En Chine, cette dynamique est encore amplifiée par la volonté du pays de rattraper son retard technologique et de prouver qu’il peut produire des alternatives crédibles aux géants américains. Les investisseurs locaux soutiennent massivement les entreprises considérées comme des champions nationaux, parfois au détriment d’une évaluation prudente des risques. Moore Threads n’est pas la première société chinoise à voir son action s’envoler puis corriger violemment après un avertissement.

En définitive, la chute du titre rappelle que, malgré l’enthousiasme autour de l’IA, les entreprises doivent encore démontrer leur capacité réelle à produire des puces performantes, à générer des revenus et à tenir la concurrence internationale.
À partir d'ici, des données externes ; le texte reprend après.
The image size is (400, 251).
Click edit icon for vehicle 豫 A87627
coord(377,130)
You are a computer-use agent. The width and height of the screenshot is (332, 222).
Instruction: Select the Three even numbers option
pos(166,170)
La conférence de décembre sera cruciale pour la crédibilité de Moore Threads : ses nouvelles architectures GPU doivent convaincre, ou l’entreprise pourrait devenir un symbole de surchauffe technologique plutôt qu’un rival solide de Nvidia.

Pour l’instant, la correction sert surtout de rappel : dans la course mondiale à l’IA, l’euphorie des investisseurs ne suffit pas. Ce sont les résultats technologiques concrets qui feront la différence — et Moore Threads a maintenant la lourde tâche de prouver qu’elle peut réellement porter les ambitions de la Chine dans les semi-conducteurs.